Some performance issues only appear when users do a number of actions in a particular order.
To test using actual user interaction with the system not an estimation at how the users may interact with the system. We all know that users will do things we have not thought of.
I want to be able to fix performance issues and rerun the requests against the fixed code before releasing to production.
I have looked at using JMeters Access Log Sampler with server access logs however the access logs do not contain POST data and the access log sampler only looks at the request URL so it cannot simulate users submitting form data.
I have also looked at using the JMeter HTTP Proxy Server however this can record the actions of only one user and requires the user to configure their browser to use the proxy. This same limitation exist with Tsung and The Grinder.

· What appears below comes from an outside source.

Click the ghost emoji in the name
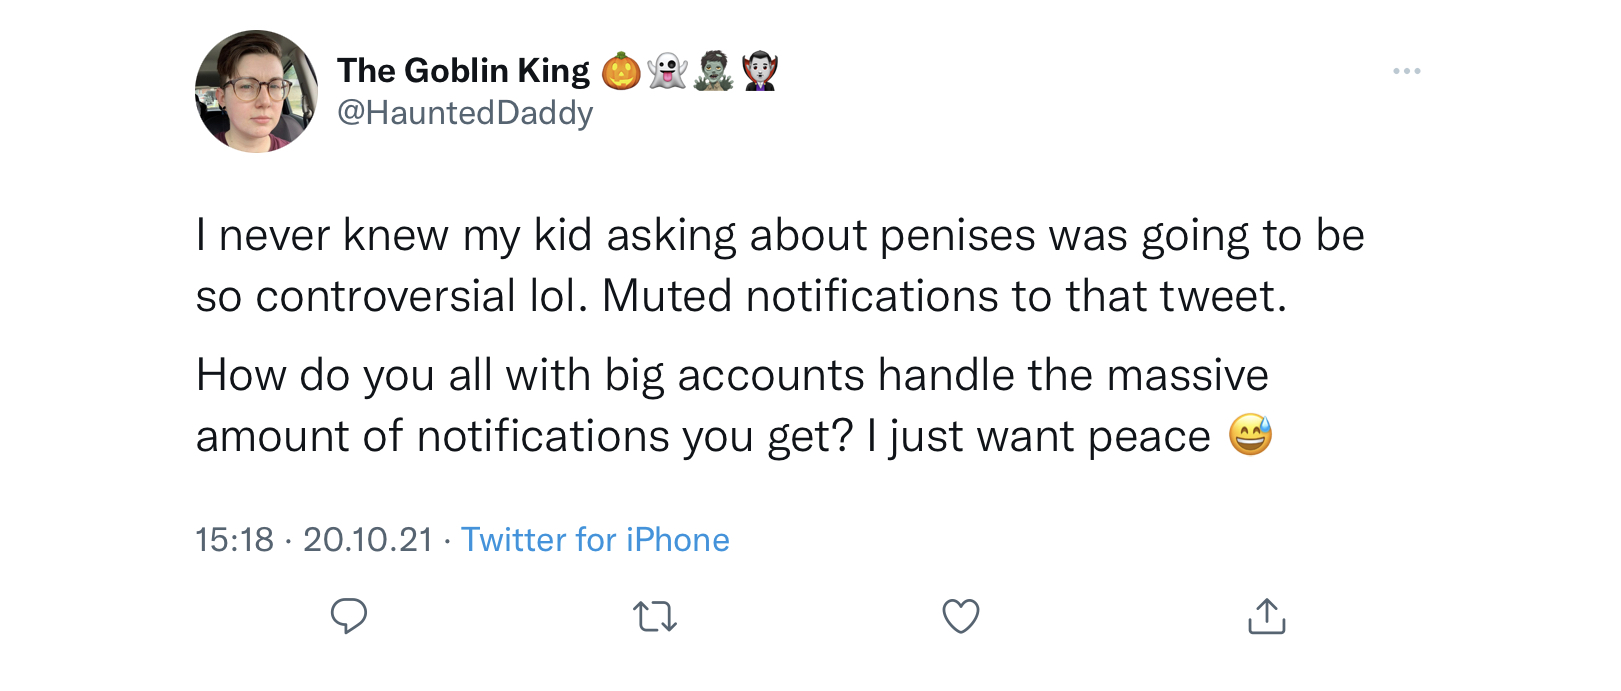The height and width of the screenshot is (691, 1621). (x=667, y=71)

I have looked at using Wireshark and TCReplay but recording at the packet level is excessive and will not give any useful reports at a request level.
Is there a better way to analyze production performance considering I need to be able to test fixes before releasing to production?
That is going to be a hard ask. I work with Visual Studio Test Edition to load test my applications and we are only able to "estimate" the users activity on the site.
It is possible to look at the logs and gather information on the likelyhood of certain paths through your app. You can then look at the production database to look at the likely values entered in any post requests. From that you will have to make load tests that approach the useage patterns of your production site.
With any current tools I don't think it is possible to record and playback actual user interation.
It is possible to alter your web app so that is records and logs every request and post against session and datetime. This custom logging could be then used to generate load test requests against a test website. This would be some serious code change to your existing site and would likely have performance impacts.
That said, I have worked with web apps that do this level of logging and the ability to analyse the exact series of page posts/requests that caused an error is quite valuable to a developer.
So in summary: It is possible, but I have not heard of any off the shelf tools that do it.
Please check out this Whitepaper by Impetus Technologies on this page.. http://www.impetus.com/plabs/sandstorm.html
Honestly, I'm not sure the task you're being asked to do is even possible, let alone a good idea. Depending on how complex the application's backend is, and how perfect you can recreate the state (ie: all the way down to external SOA services or the time/clock), it may not be possible to make those GET and POST requests reproduce the same behavior.
That said, performance testing against production data is always great, but it usually requires application-specific knowledge that will stress said data. Simply repeating HTTP GETs and POSTs will almost certainly not yield useful results.
Good luck!
I would suggest the following to get the production requests and simulate the accurate workload:
1) Use coremetrics: CoreMetrics provides such solutions using which you can know the application usage patterns. This would help in coming up with an accurate workload model. This model can then be converted into test scripts and executed against a masked copy of production database. This will provide you accurate results about the application performance in realtime.
2) Another option would be creating a small utility using AOP (Aspect oriented apporach) so that it can trace all the requests and corresponding method traces. This would help in identifying the production usage pattern and in turn accurate simulation of workload. AOP frameworks such as AspectJ can be used. This would not require any changes in code. The instrumentation can be done on the fly. The other benefit would be that thi cna only be enabled for a specific time window and then it can be turned off.